= EXTRACTED TEXT =
###
Cloud Design Patterns

Snapshot Pattern

Create an S3-backed, point-in-time snapshot of a running instance from the AWS console.

can take seconds or minutes, depending on amount to be saved
snapshots can be used as root volumes on new EC2 instances, creating a near-clone of the snapshotted instance

Stamp Pattern

Create an image of an operating system that is pre-configured for a particular purpose

quickly create multiple instances using the same "stamp"
in AWS parlance, the "stamp" is a custom AMI
Packer and Vagrant are great tools for creating custom AMI
Vagrant is another option but I've never built them that way
AMIs are region specific so you'll need to build several
our AMIs come pre-loaded with Docker and Loggly support

Scale-Up Pattern

The scale up pattern is a method that allows a server to change size and specifications dynamically, and as needed.

fancy way of saying we can move from a smaller EC2 box to a larger one simply by rebooting
possible to automate and schedule the change
only makes sense if CPU or RAM are the bottleneck
does require down time
Terraform can be used to automate this

Scale-Out Pattern

Tie 2 or more instances together to add processing power without incurring downtime

Create an elastic load balancer with forwarding ports and health checks
Create a launch configuration for the instance
Create an auto scaling group with configured CloudWatch alarms and scaling policies
Can react to changes in CPU and other metrics
Will scale up and down, depending on the current environment
Will be smart and remove the cheapest instance to terminate
Can be automated with Terraform

Scale-Out Pattern

On-Demand Disk Pattern

Increase the disk on an already running EC2 instance

requires down time
normally done manually
might be automated
allows for striping via software RAID
the amount of down time required might set off scaling and CloudWatch alarms
can add a new disk and begin using that along with the old one
can add a new disk, copy the data from the old disk, and discard the old disk
can change from magnetic storage to SSD
use of LVM from the beginning can simplify things

Multi-Server Pattern

A variation of the scale-out pattern where availability is the primary concern and is not dynamic

if you need one server to handle a load, install 2
allows for brown outs, hiccups and other anomalies without affecting user experience
shared session state should be stored in ElastiCache
persistent data should be backed by a redundant cluster
same recipe as in Scale-Out but we don't use a scaling group

Multi-Datacenter Pattern

A nuanced version of the multi-server pattern where multiple availability zones are used

load balancers must live in multiple AZs
EC2 instances must live in multiple AZs
managed services, such as RDS, support multiple AZs
by-hand services, such as MongoDB, need to account for multiple AZs as best they can

Floating IP Pattern

Provides a way to apply zero downtime updates when a load balancer is not being used.
###
= INSTRUCTION 1 =
According to the cloud design patterns notes, what is the "stamp" called in AWS parlance?
= INSTRUCTION 2 =
Carry on the cloud design patterns notes after their last sentence, on the Floating IP Pattern.
###
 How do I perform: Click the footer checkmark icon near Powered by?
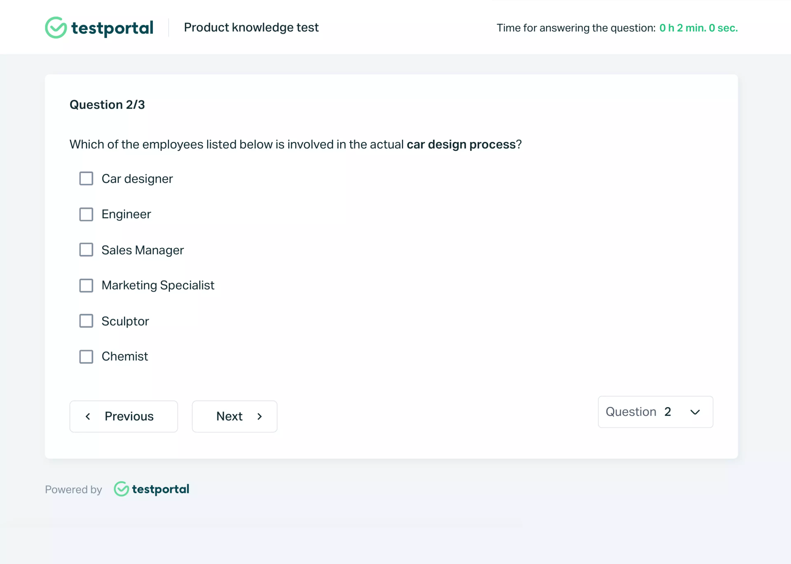coord(121,489)
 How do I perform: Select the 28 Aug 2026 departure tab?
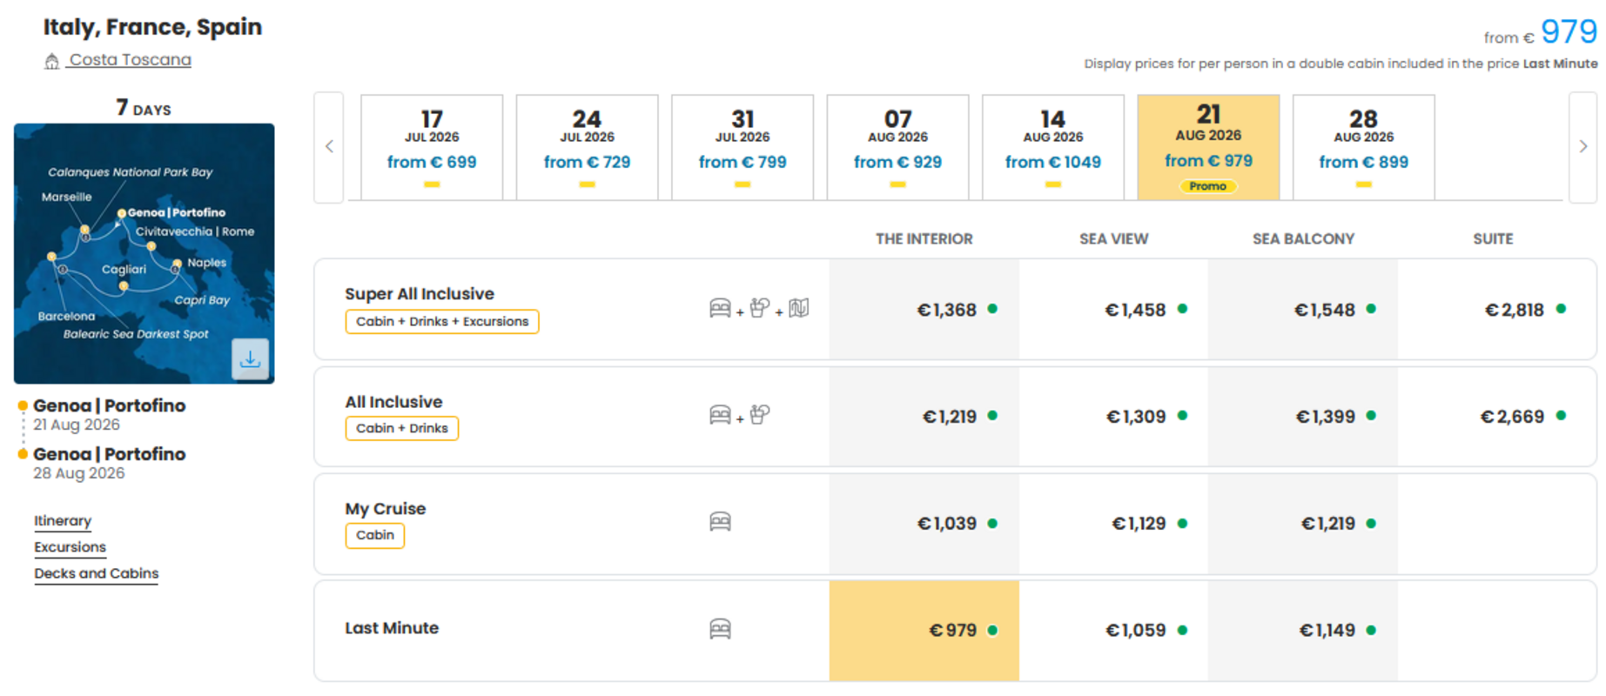pyautogui.click(x=1364, y=147)
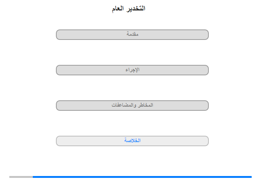View Risks and Complications (المخاطر والمضاعفات)
This screenshot has height=179, width=261.
pos(132,106)
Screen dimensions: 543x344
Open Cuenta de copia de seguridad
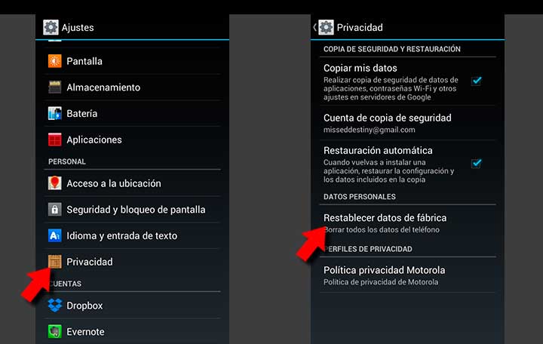407,123
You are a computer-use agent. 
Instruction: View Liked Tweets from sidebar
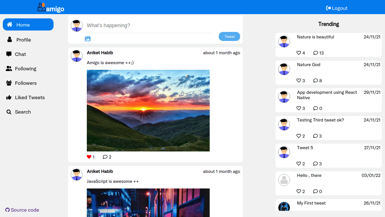pyautogui.click(x=30, y=97)
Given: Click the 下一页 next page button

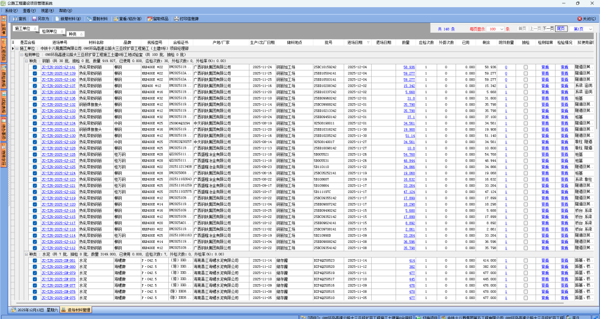Looking at the screenshot, I should pyautogui.click(x=548, y=29).
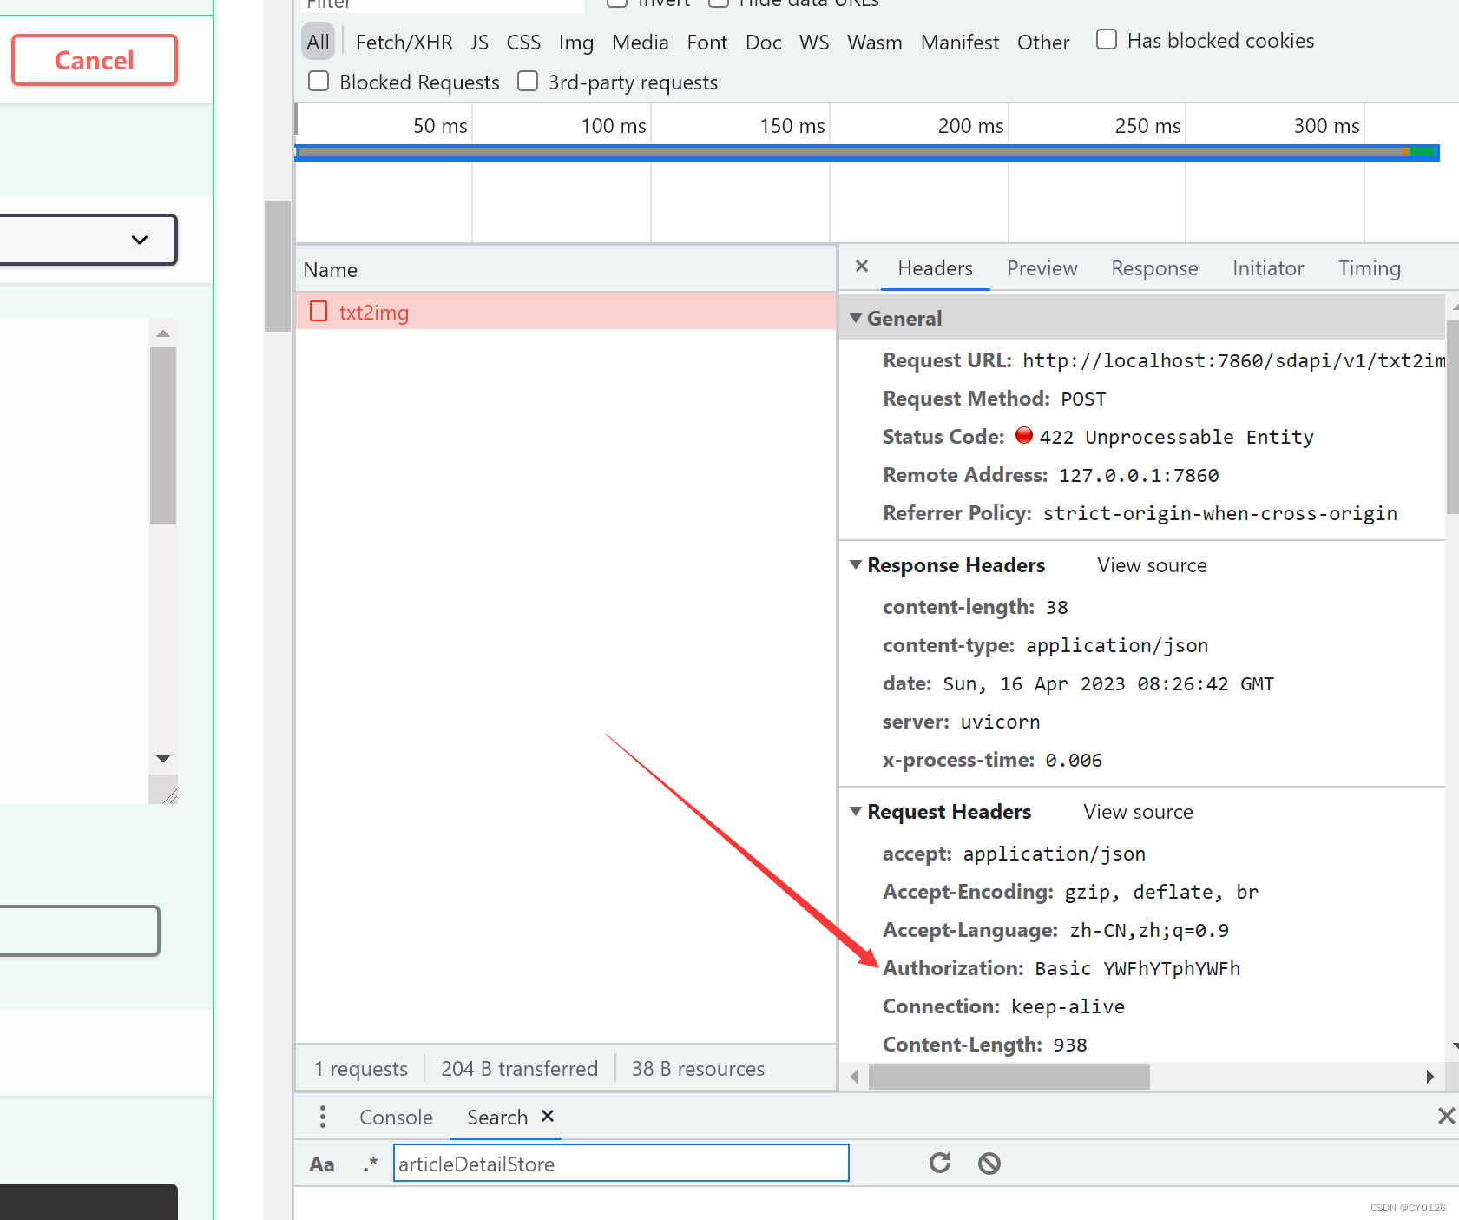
###
= REPLY 1 =
A custom AMI.

= REPLY 2 =
Create an EC2 instance that serves HTTP content to an end user
Assign a floating IP address to the EC2 instance
Create a secondary EC2 instance that serves HTTP content to the end users
Swap the floating IP address to the secondary EC2 instance
Perform modifications to the original EC2 instance
Swap the floating IP address back to the original EC2 instance once modifications are complete

Deep Health Check Pattern

The deep health check pattern lets the instances connected to the load balancer notify the load balancer of health checks beyond the grasp of the load balancer itself.

Only detects downstream failures, doesn't repair them
Example downstream services include databases and Google API calls
JVM projects typically have this pattern baked in via Spring Boot

High Availability Storage Pattern

Leverage S3 to store static text and binary web assets, letting Amazon deal with the redundancy, encryption and failover

upload static assets to an S3 bucket
create an S3 bucket policy that allows internet users to access and download the assets
use EC2 to run a web server instance that hosts the links to the assets
configure IAM accounts if particular security constraints are desired

Direct Storage Hosting Pattern

For static web sites, remove the web server from the Direct Storage Hosting pattern and let S3 serve up the entire site.

any Javascript hosted in this manner will have to use CORS in order to talk to services (they won't live in the S3 domain)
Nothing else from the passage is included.